What’s that you say? You’re sick of movie sequels, remakes of old TV shows and all the other unoriginal films that Hollywood regularly turns out like sausage? Well, I just saw a movie which is perhaps more original than most people can handle.
The movie is called Bubba Ho-Tep, and it has been slowly making its way to theaters around the country. I know, it sounds like an exercise video or a Star Wars character, but the title, according to the film’s opening segment, translates roughly as “trailer park pharaoh”.
The plot, based on a short story by Joe R. Lansdale, revolves around Elvis Presley and President John F. Kennedy, who are actually still alive and staying in an old folks home in rural East Texas.
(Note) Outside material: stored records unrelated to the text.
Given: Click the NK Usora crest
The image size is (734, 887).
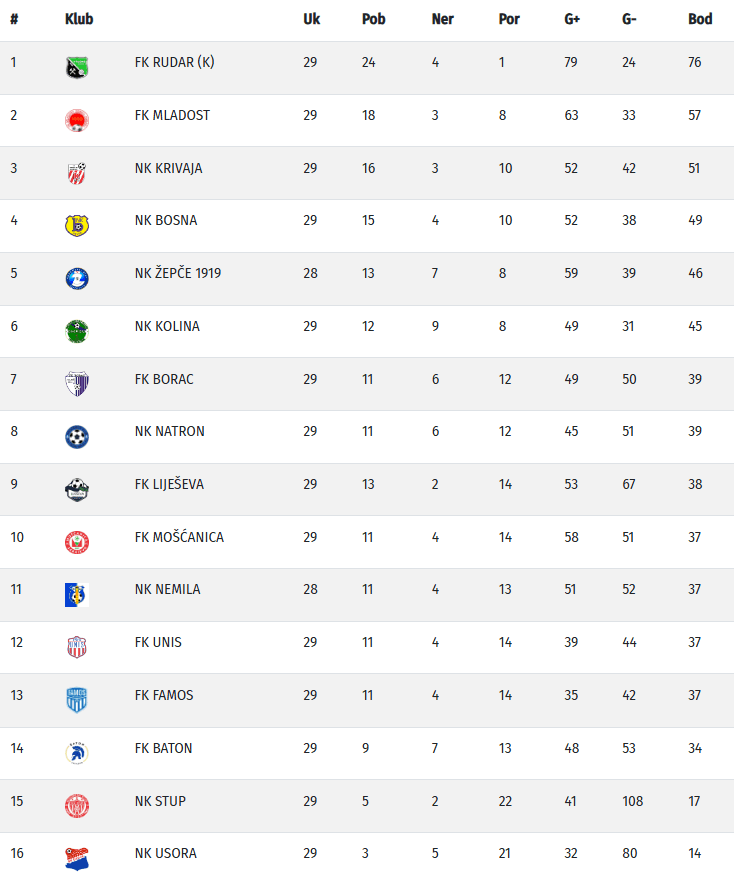Looking at the screenshot, I should tap(77, 859).
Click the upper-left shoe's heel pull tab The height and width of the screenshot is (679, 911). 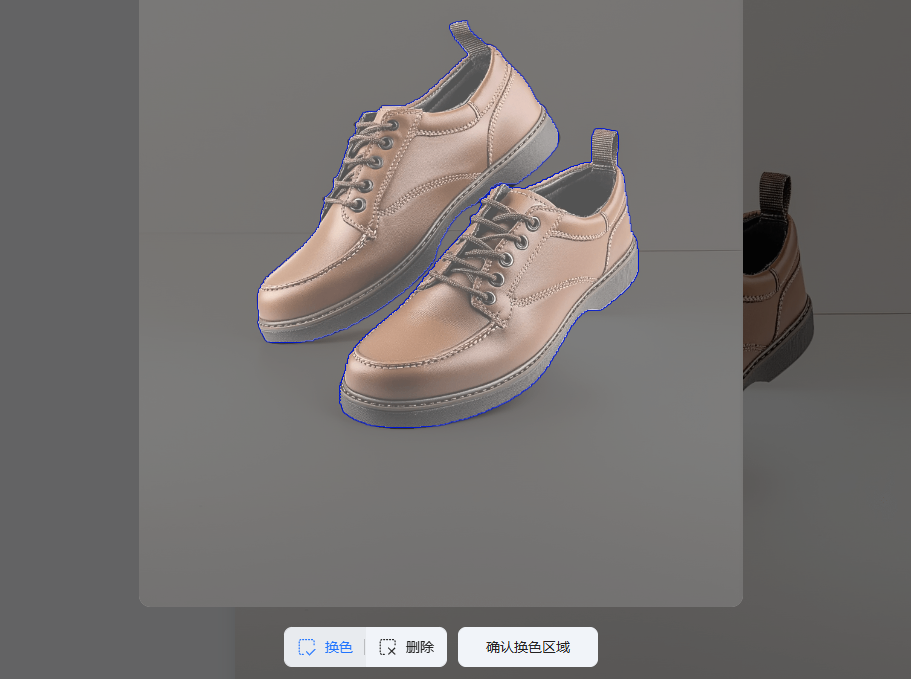click(463, 36)
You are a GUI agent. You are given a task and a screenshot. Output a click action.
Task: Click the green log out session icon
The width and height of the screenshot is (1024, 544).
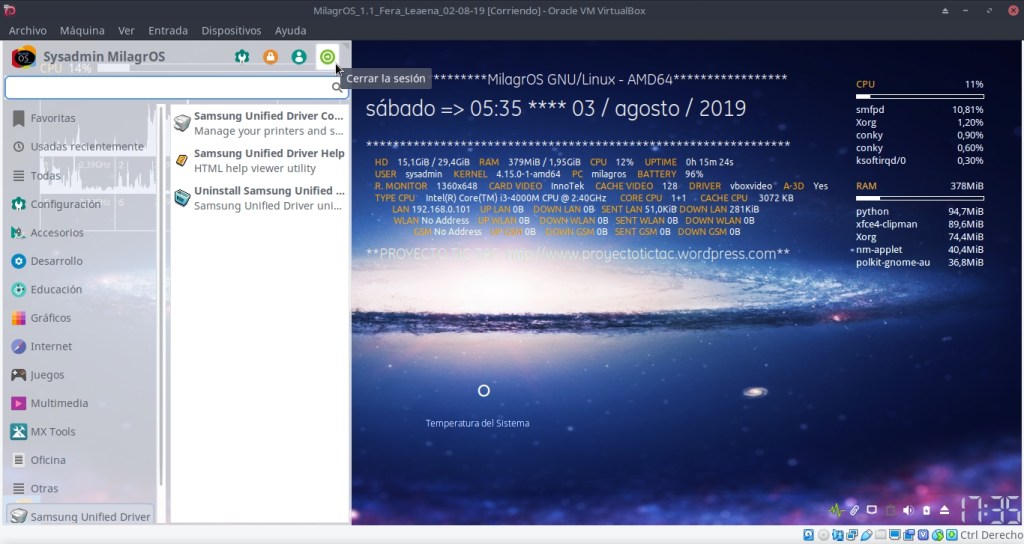coord(327,57)
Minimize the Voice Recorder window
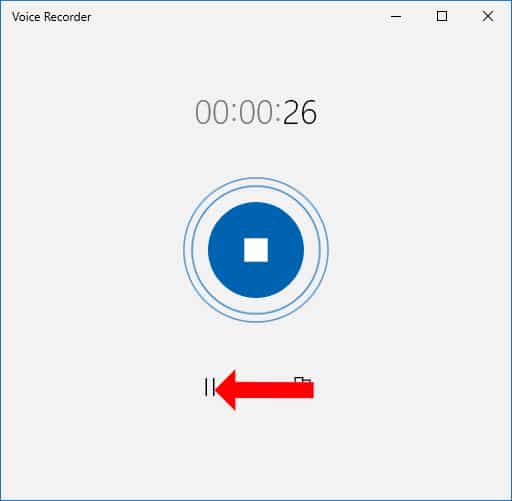The width and height of the screenshot is (512, 501). (396, 16)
They’ve discovered that an Egyptian mummy, which ended up in a nearby river after its tour show bus crashed, has come to life and is sucking the souls from residents of the seedy rest home. Tell me that you’ve already seen that story line in a movie. Go ahead, try and say it’s been done before.
In the film, Elvis lived beyond his public death after switching places with an Elvis impersonator in the 1970′s in order to escape his meaningless life as a drug addicted celebrity. Jack Kennedy claims that Lyndon Johnson planned the assassination attempt in Dallas, and then replaced the chunk of missing brain in his head with a sand bag and had the President dyed to look like an African American so that nobody would recognize him or believe he was still alive. The jokes derived from such a bizarre situation are harsh sometimes, but very funny.
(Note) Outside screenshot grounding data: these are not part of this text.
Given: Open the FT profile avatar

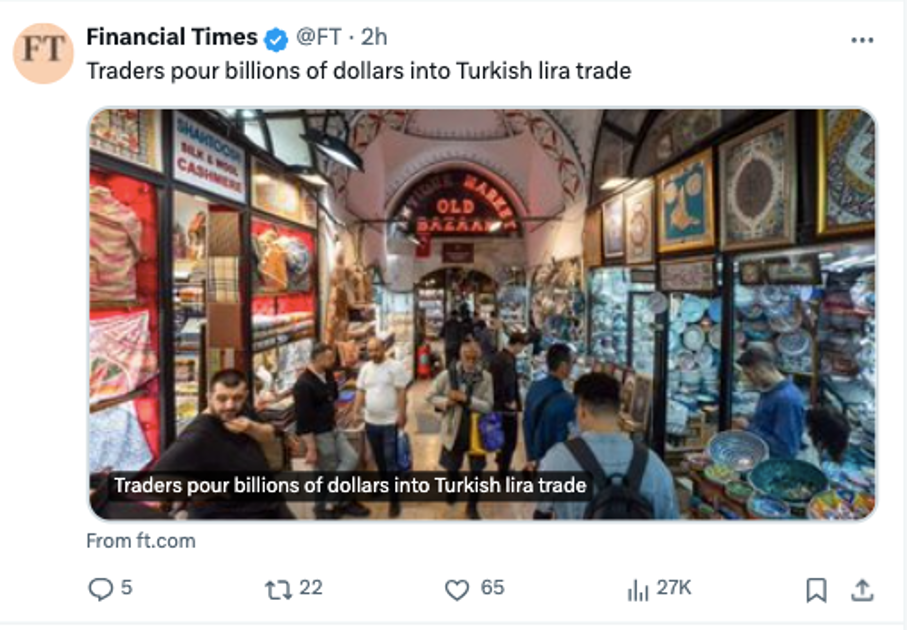Looking at the screenshot, I should coord(43,53).
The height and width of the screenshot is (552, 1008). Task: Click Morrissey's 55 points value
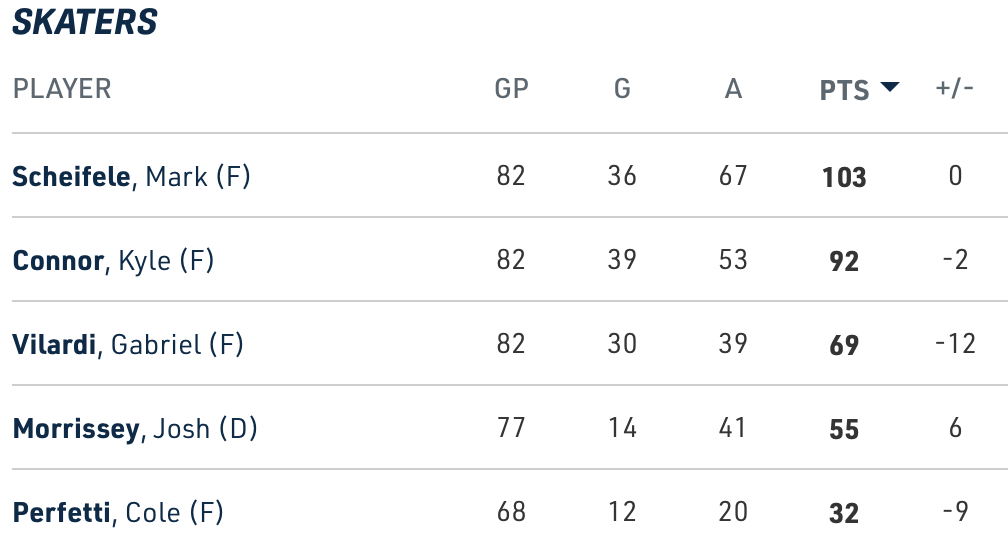(x=844, y=430)
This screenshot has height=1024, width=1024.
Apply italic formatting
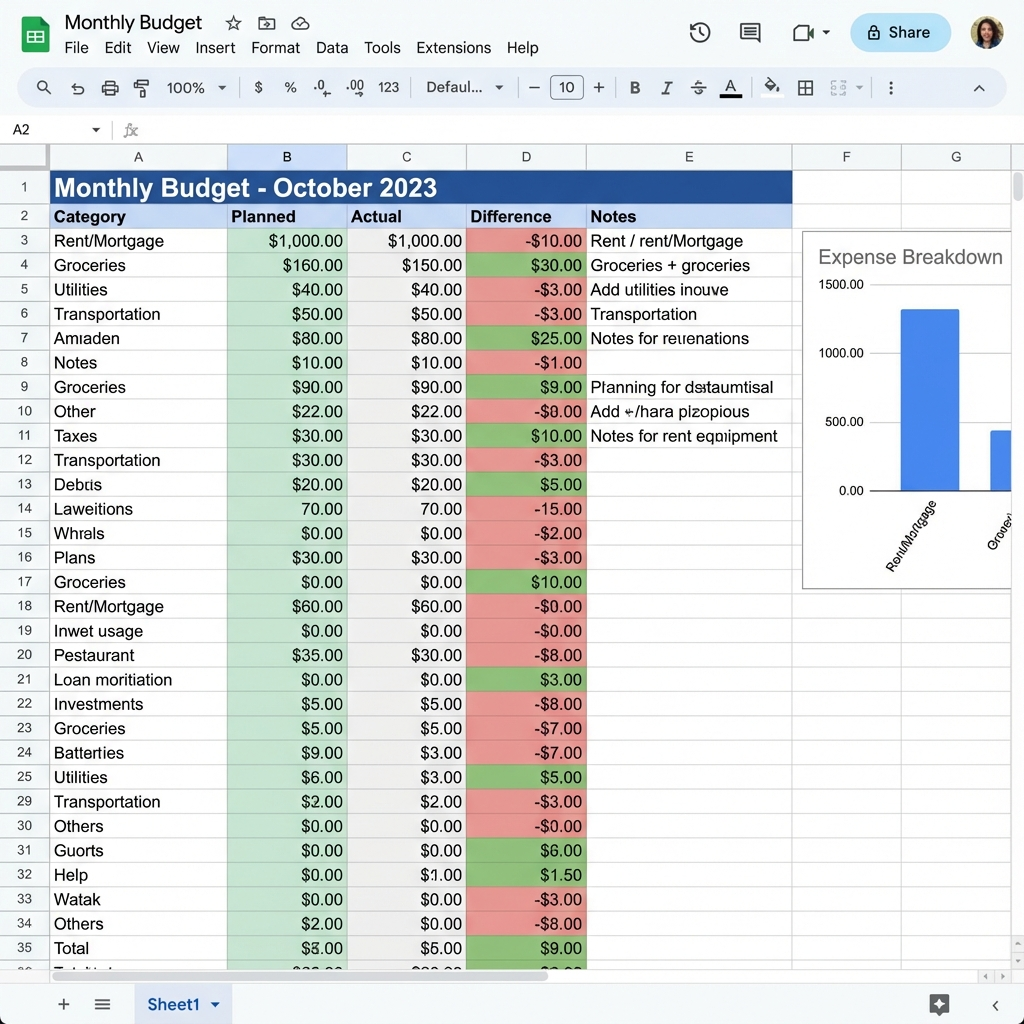pos(666,88)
Bruce Campbell plays Elvis, and Ossie Davis costars as President Kennedy. While many of the lines are hilarious, the two actors play their parts totally straight. That makes all the difference in the world. It isn’t important whether the two men are actually who they claim to be. All that matters is that they believe they are an ex President and an aging King of rock and roll. The film couldn’t work any other way.
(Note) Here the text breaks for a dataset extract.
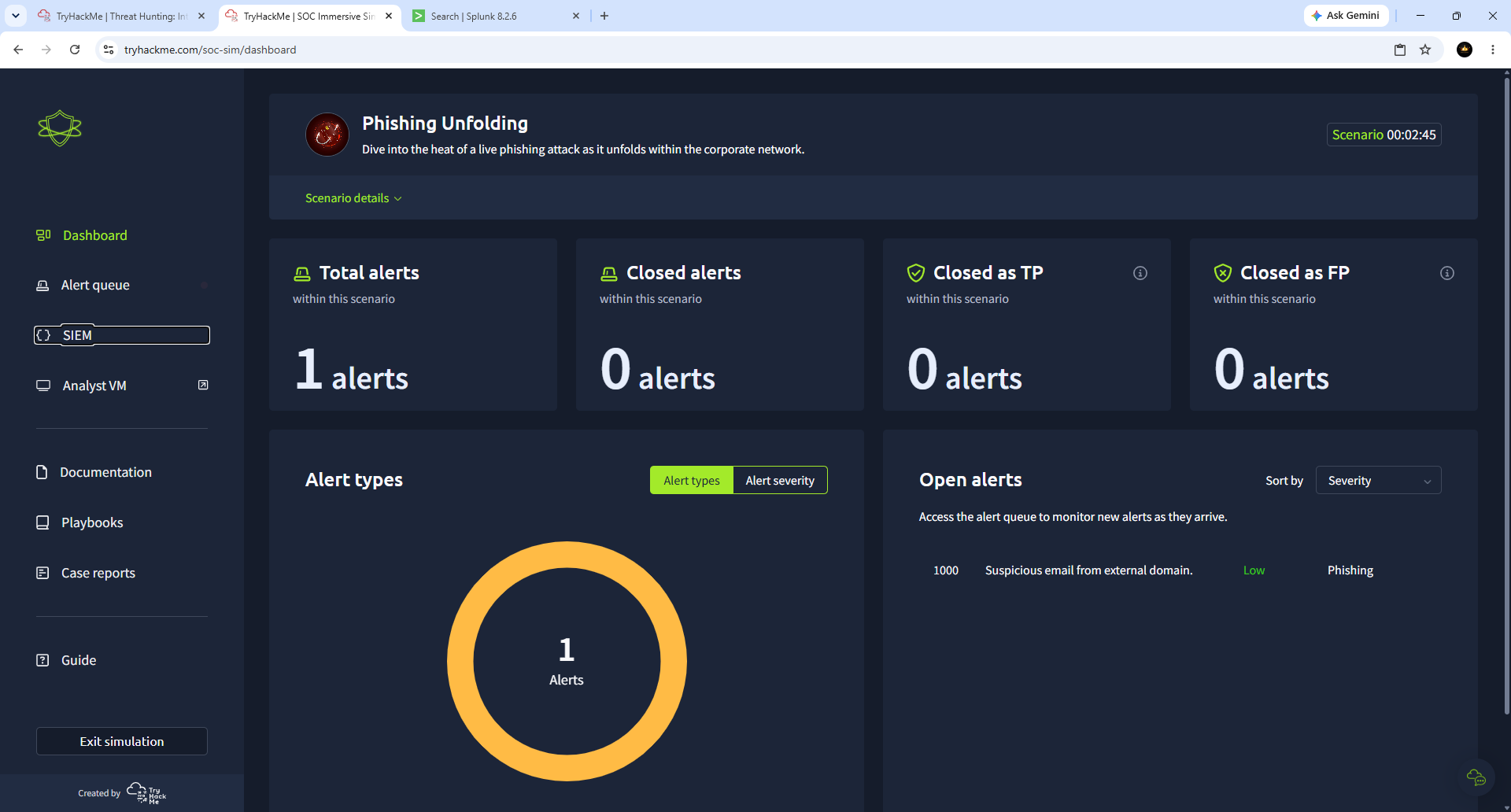Click the Case reports icon in sidebar
Image resolution: width=1511 pixels, height=812 pixels.
pyautogui.click(x=42, y=573)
The movie was definitely shot on a low budget. The horror aspect of the story, involving a mummy who wears cowboy boots and a feathered hat, is about as scary as an old Night Stalker episode. I liked Night Stalker, though, so it isn’t that bad. Just don’t expect expensive special effects, as I’m guessing the whole film was made for less than the catering bill of your average Hollywood feature.
If you’ve seen either of The Matrix sequels, you know that no amount of money or special effects will make up for a lousy script. The script for Bubba Ho-Tep is really its selling point. We’ve all gone to see bad movies just for the special effects or action sequences. Believe me, you’ll feel more satisfied seeing a film with low quality special effects and action sequences, but a truly original story.
While the horror is cheesy, and the humor is often raunchy or dark, the film has a real warmth to it. If you are like me, and find profound philosophical issues in The Simpsons and Seinfeld episodes, then you will see beyond the belly laughs and into the deeper soul of this movie. It makes you think about what growing old must be like. You will question your own values and ponder on what is truly important in life.
Bubba Ho-Tep is not a Hollywood blockbuster designed by a committee to appeal to the maximum number of filmgoers, and that’s what made me love it so much. If you can hardly wait for the Bewitched movie or Rush Hour 3, this may not be the film for you. There’s nothing comforting, familiar or predigested about it. I like my flicks a little chewy, anyway.
All I have to say to writer and director Don Cascarelli, quoting Mr. Presley, is “Thank you. Thank you very much.”